For folks who will be joining us over the course of the next semester, there are a couple of things essential to the way we study scripture at the GCW. My approach to scripture has always been to take the Story seriously as “story”; i.e. that a close reading of the text and attention to the elements of the story will yield a richness of meaning that is otherwise lost in other approaches. Some folks call this “narrative criticism.” The simple and most pertinent reason for this approach is that first and foremost the author wrote what they had to say as a story and therefore meant it to be understood within that framework. Secondly, stories are understandable to all of us. We have an innate ability to understand stories if we but pay attention. This doesn’t mean jettisoning understandings that come out of historical, social, political, cultural and linguistic analysis and whatnot. Rather it takes all of that into consideration within the context of the story itself; certainly knowing something about the history of Israel or having knowledge of Jewish rituals enriches our reading of the story. Together, as a group, we help to ferret out the little tidbits of knowledge that we all have accumulated over the years, enhancing our individual readings of the story with what others bring to light from both their knowledge and their experience.
Here’s a brief rundown of what we keep in mind as we study scripture together.
The first question to ask when approaching Scripture is NEVER “what does it mean?” The first question should ALWAYS be “what does it say?” or “what is written?” The text, albeit in translation, is the fence that hems in the various possible meanings of any particular story or passage. The meaning of a verse like “Love your enemies” can never mean “bomb and destroy your enemies.” The text itself negates that as a possible meaning. This is why we start by taking the text seriously.
The author of a book or passage is in control of the story. Every detail is there for a reason. So again, we need to read closely. At the GCW, we read and unpack a verse at a time.
We have an innate ability to understand stories. Many of us have been taught an overly reverential attitude toward scripture and we come to it doubting our abilities to understand. The truth is that, like when we watch a television show or read a novel, as long as we pay close attention, we usually can figure out what is going on. Same is true for scripture.
So here are some “helps” in learning to read or study scripture seriously as story:
- Read the text closely.
- Read the text with others, mining each other’s knowledge about what is going on.
- Read whole passages or whole books and puzzle out your own ideas and questions before consulting outside sources (like commentaries, which are also interpretations). Use outside sources only after you’ve achieved some of your own familiarity with the story.
- Use 2 or more good translations of scripture (NRSV, New Jerusalem, New American, and more). We’re reading of course in English, translated from the Greek and Hebrew. Translation is also partly interpretation and having translations that sometimes differ on particular words or phrases helps to clue us in to parts of the story which are “in play,” so to speak.
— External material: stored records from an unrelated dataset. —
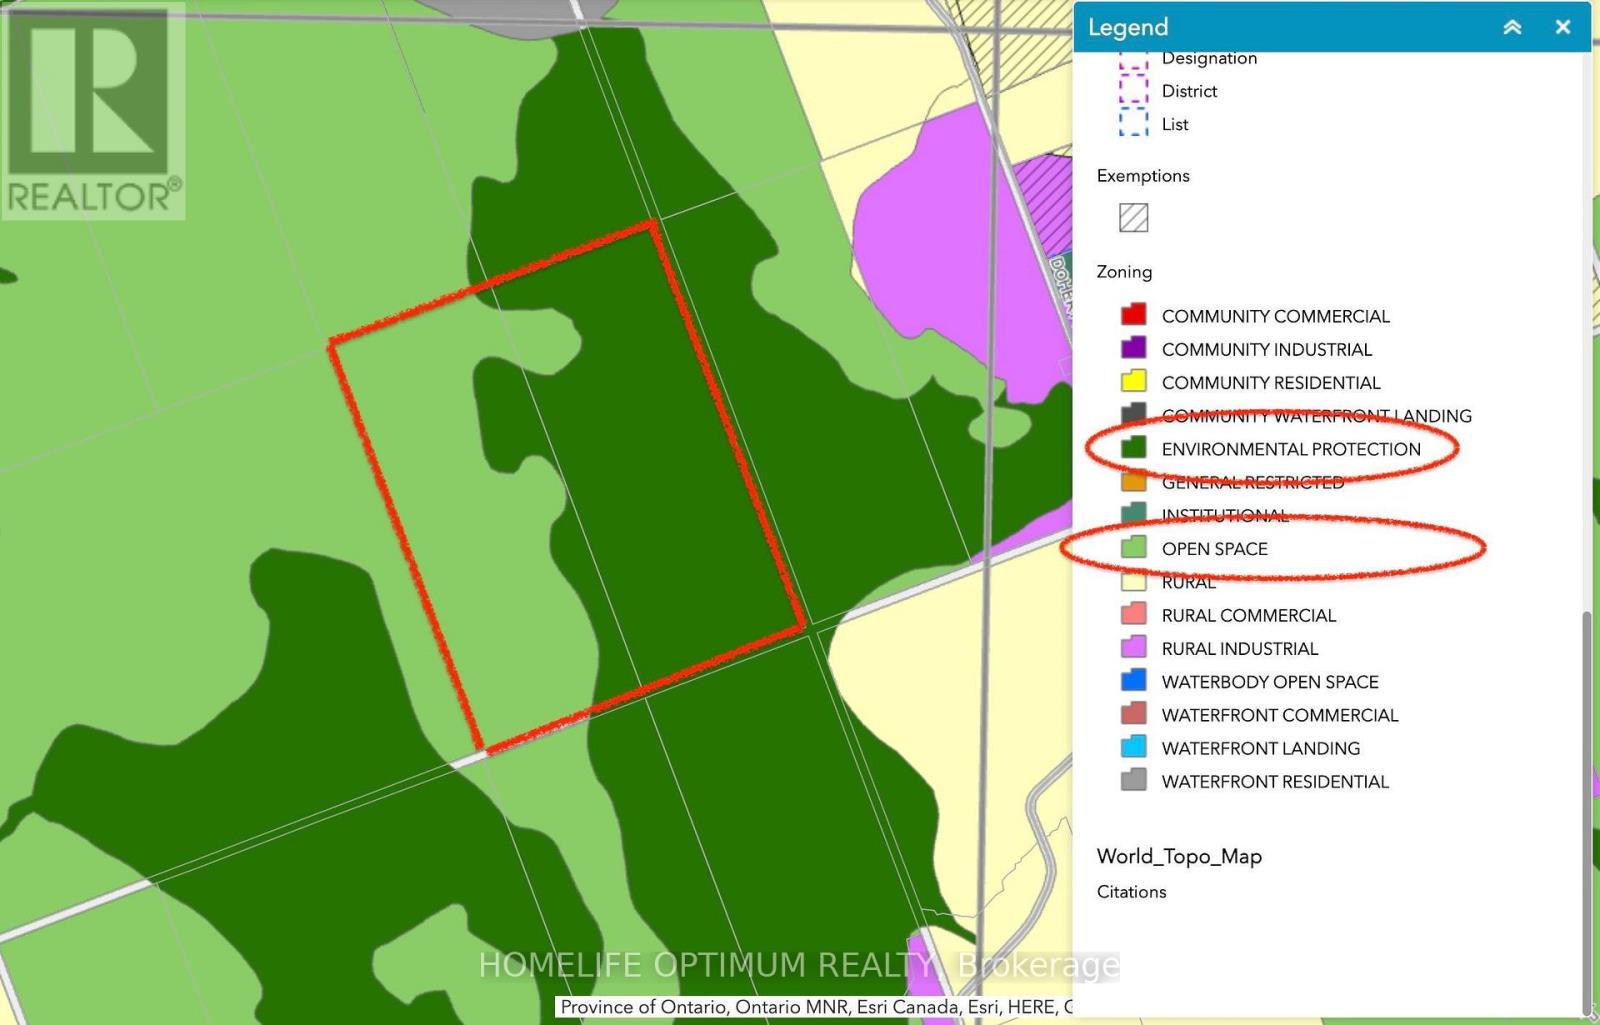This screenshot has height=1025, width=1600.
Task: Click the REALTOR logo in the corner
Action: tap(92, 110)
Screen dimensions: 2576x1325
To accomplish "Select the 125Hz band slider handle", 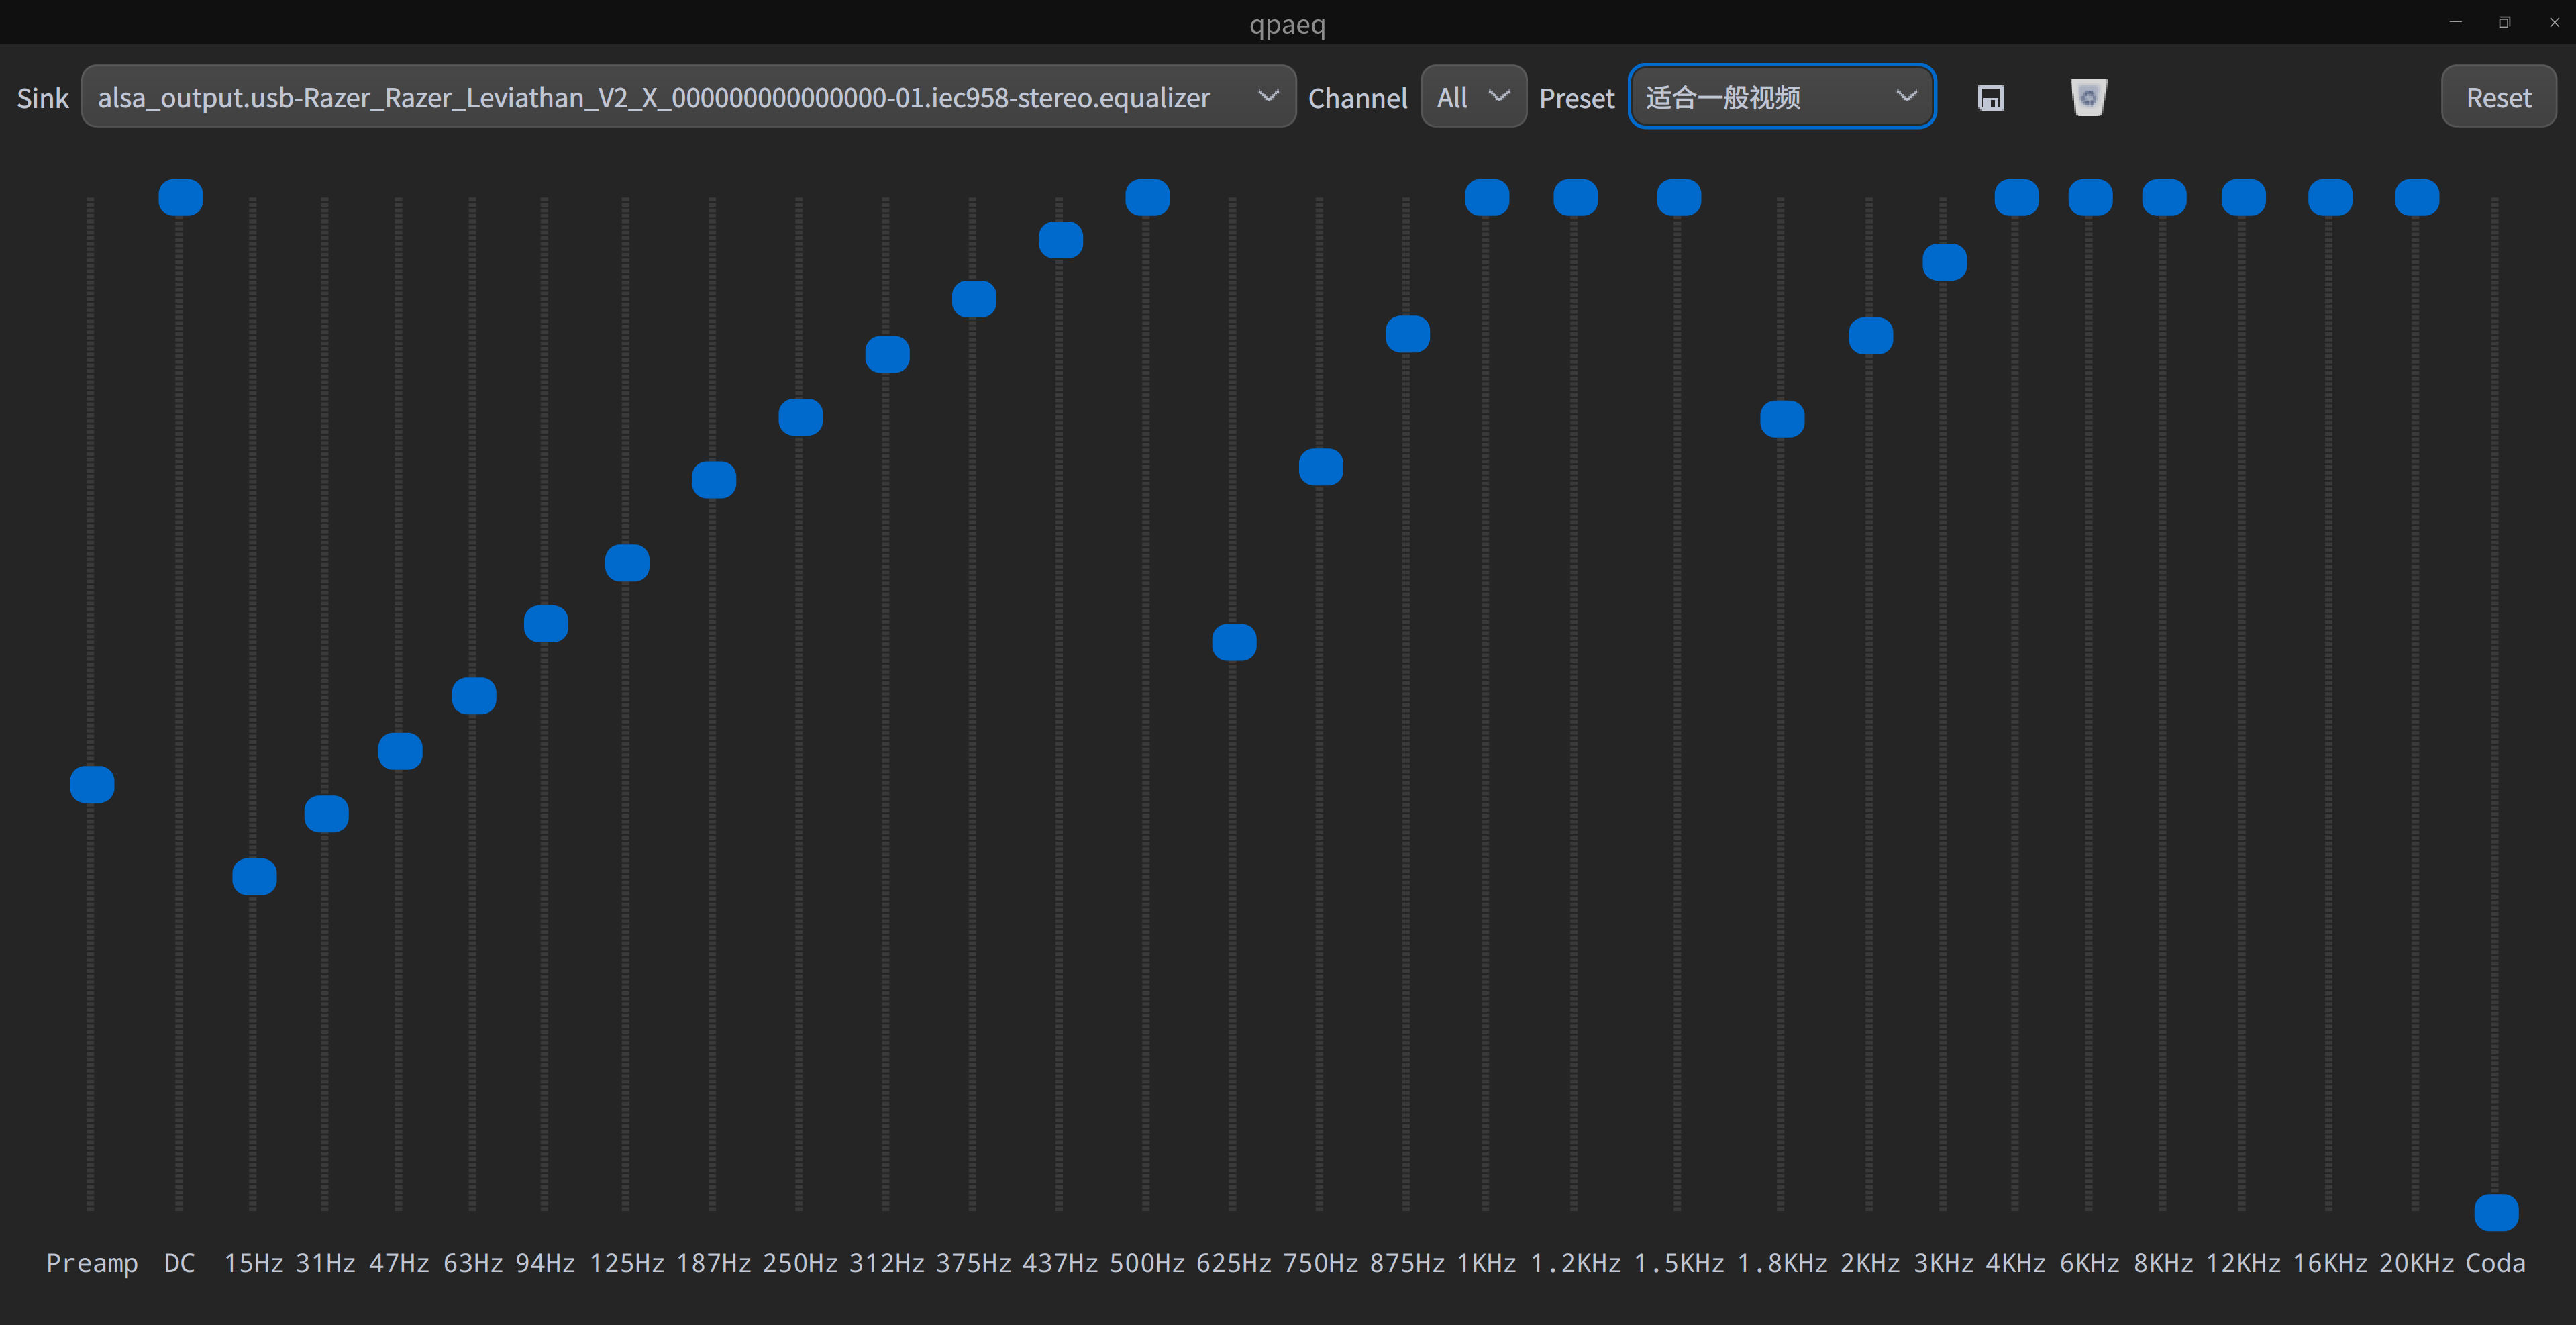I will pyautogui.click(x=627, y=563).
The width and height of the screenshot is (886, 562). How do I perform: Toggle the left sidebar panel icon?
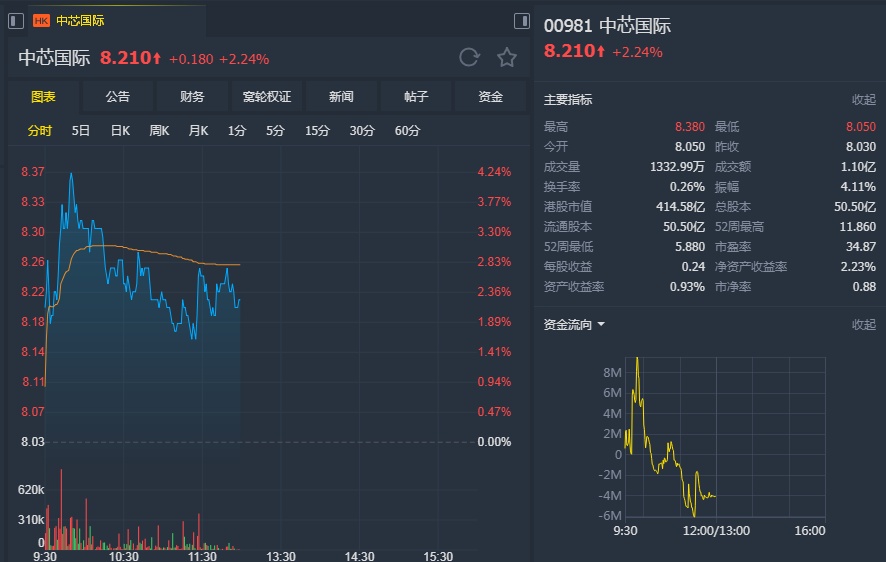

- Write out the text yourself. Write in your bible, jotting down notes, circling words, etc. Fill up the margins. Keep a journal of your study.
- Put yourself in the place of one of the characters in the story. What do they see, feel, think?
- When reading, note the following elements of most stories. These elements help to carry and articulate meaning.
- Where do passages begin and end? (Look for changes in setting, voice, etc.)
- In what order do things happen?
- What words, themes, actions, settings, situations, etc. are repeated?
- What is the setting?
- Who are the characters? And what do we know about them? (status, gender, jobs, ethnicity, etc.)
- What is the relationship between characters?
- What action happens? Who does or says what?
- Is there conflict? Between whom? Why?
- What drives the story? What is the plot?
- Is there a “twist” or “surprise” in the story?
Stories have power. They help tell us who we are, what we value, what is worth living and dying for. These stories in scripture should be foundational for us. And finally, these are the stories our ancestors have passed down to us. There is something here they want us to discover, something good and important and transformative. They want to tell us something. It is to our great joy to listen and to understand what that something is. We hope you’ll join us this semester as we listen and discuss together.